- Problem description -
Give back the line containing "Click the Center" along with every line after it, exactly, until the entries end.

- Stored items -
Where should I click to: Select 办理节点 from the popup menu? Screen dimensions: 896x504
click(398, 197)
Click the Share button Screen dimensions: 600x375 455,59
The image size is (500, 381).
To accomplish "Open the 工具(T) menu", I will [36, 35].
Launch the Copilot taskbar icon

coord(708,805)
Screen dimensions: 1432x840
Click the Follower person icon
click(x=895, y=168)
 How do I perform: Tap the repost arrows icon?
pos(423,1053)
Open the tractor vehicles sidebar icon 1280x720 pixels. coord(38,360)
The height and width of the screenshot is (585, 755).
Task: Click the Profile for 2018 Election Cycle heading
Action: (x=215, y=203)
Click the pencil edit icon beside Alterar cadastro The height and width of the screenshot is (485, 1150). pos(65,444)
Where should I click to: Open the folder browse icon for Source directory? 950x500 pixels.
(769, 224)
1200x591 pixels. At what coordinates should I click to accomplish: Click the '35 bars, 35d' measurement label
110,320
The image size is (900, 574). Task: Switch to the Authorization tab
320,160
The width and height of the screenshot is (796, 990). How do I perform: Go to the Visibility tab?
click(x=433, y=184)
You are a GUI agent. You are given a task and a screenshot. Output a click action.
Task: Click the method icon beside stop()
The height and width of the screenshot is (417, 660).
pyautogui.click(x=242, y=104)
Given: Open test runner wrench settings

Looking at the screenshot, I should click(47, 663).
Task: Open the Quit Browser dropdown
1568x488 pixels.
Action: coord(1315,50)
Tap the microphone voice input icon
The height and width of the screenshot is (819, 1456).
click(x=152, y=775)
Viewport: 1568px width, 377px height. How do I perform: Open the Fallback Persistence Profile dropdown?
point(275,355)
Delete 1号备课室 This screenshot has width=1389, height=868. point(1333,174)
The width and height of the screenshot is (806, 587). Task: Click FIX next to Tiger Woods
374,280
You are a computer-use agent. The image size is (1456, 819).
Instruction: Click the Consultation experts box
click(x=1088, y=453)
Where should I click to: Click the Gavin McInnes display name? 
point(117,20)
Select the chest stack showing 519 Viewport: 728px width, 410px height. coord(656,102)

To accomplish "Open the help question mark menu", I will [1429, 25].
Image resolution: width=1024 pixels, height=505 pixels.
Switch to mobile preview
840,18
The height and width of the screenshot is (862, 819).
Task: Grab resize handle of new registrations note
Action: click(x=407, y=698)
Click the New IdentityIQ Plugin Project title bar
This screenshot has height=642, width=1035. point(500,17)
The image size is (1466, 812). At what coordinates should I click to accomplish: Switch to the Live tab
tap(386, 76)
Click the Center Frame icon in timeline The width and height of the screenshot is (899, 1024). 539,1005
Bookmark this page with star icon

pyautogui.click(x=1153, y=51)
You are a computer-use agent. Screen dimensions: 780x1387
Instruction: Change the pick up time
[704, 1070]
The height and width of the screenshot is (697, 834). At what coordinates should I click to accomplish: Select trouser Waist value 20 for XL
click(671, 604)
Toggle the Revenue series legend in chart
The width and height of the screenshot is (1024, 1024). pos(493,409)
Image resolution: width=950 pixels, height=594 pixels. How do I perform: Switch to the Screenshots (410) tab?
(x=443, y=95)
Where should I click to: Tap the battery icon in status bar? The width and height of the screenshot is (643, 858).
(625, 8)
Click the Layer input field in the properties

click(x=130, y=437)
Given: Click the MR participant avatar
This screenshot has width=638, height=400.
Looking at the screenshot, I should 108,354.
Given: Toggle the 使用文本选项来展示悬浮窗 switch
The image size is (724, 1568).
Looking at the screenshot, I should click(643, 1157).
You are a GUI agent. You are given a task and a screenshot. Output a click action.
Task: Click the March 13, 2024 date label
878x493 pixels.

- Response -
Click the Center Frame icon in timeline The width and height of the screenshot is (899, 1024). 539,1005
Bookmark this page with star icon

pyautogui.click(x=1153, y=51)
You are a computer-use agent. Screen dimensions: 780x1387
Instruction: Change the pick up time
[704, 1070]
The height and width of the screenshot is (697, 834). At what coordinates should I click to accomplish: Select trouser Waist value 20 for XL
click(671, 604)
Toggle the Revenue series legend in chart
The width and height of the screenshot is (1024, 1024). pos(493,409)
Image resolution: width=950 pixels, height=594 pixels. How do I perform: Switch to the Screenshots (410) tab?
(x=443, y=95)
Where should I click to: Tap the battery icon in status bar? The width and height of the screenshot is (643, 858).
(625, 8)
Click the Layer input field in the properties

click(x=130, y=437)
Given: Click the MR participant avatar
This screenshot has width=638, height=400.
Looking at the screenshot, I should 108,354.
Given: Toggle the 使用文本选项来展示悬浮窗 switch
The image size is (724, 1568).
Looking at the screenshot, I should click(643, 1157).
You are a GUI agent. You are given a task and a screenshot. Output a click action.
Task: Click the March 13, 2024 date label
878x493 pixels.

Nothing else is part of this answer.